I'm tired of developing web applications and of browsing through a whole bunch of job postings which all boil down to some combination of required language(s), some web framework, REST API, and one of the clouds.
Is that where most of writing code is now? Is there any hope for something else?
It's a lot of C++ on Linux these days. Harder-real-time stuff is more likely C or C++ on vxWorks or some similar RTOS.
I'm sure there must be some leet-code-ish thing that gives embedded puzzles, about writing to hardware registers, and bit flipping, and race conditions between threads. But I don't know where it is, so I can't point you to anything.
If you want to get better at C++, you might start with Stroustrup's Tour. For C, I don't know what to say. You might also consider Rust, though I don't know if it has much traction in embedded yet.
I kinda daydream in laterally switching to working on Security and cryptography, maybe one day I'll pull some strings and try that. Or do some programming that helps Physics people better understand the universe. But I don't want a salary downgrade.
I’ve always dreamed of using my math skills in my day job. What kind of math do you work with?
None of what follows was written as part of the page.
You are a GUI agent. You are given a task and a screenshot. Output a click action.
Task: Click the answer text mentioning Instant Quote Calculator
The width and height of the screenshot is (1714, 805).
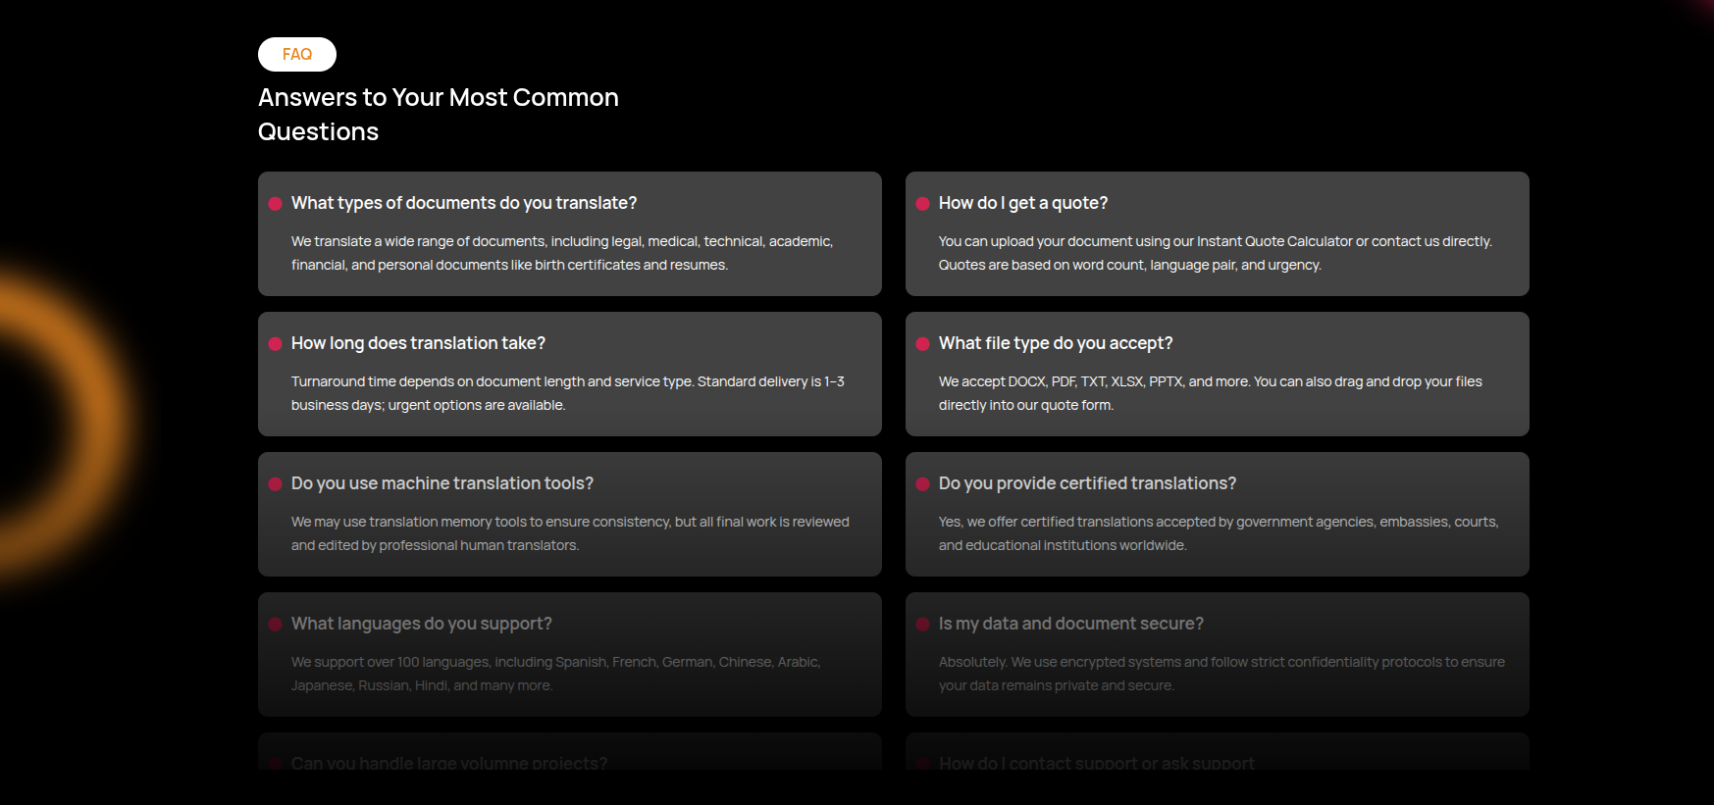pyautogui.click(x=1215, y=253)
Any tips on finding positions like this?
To be honest, I feel like I really lucked into this job and don't really know many places that employ people like me for solving PDEs in industry but you could definitely try something like quant researcher/developer which will alleviate some of the compensation woes from university and still have aspects of mathematical code to some extent.
Think about distributed testing of multi user applications, ML analysis of test results, producing the big data for big data systems etc.
Test automation also interfaces with many related fields like DevOps and security.
The bonus in being a test automator is that usually you get complete freedom to implement things the way you want and usually your budget and resources are huge.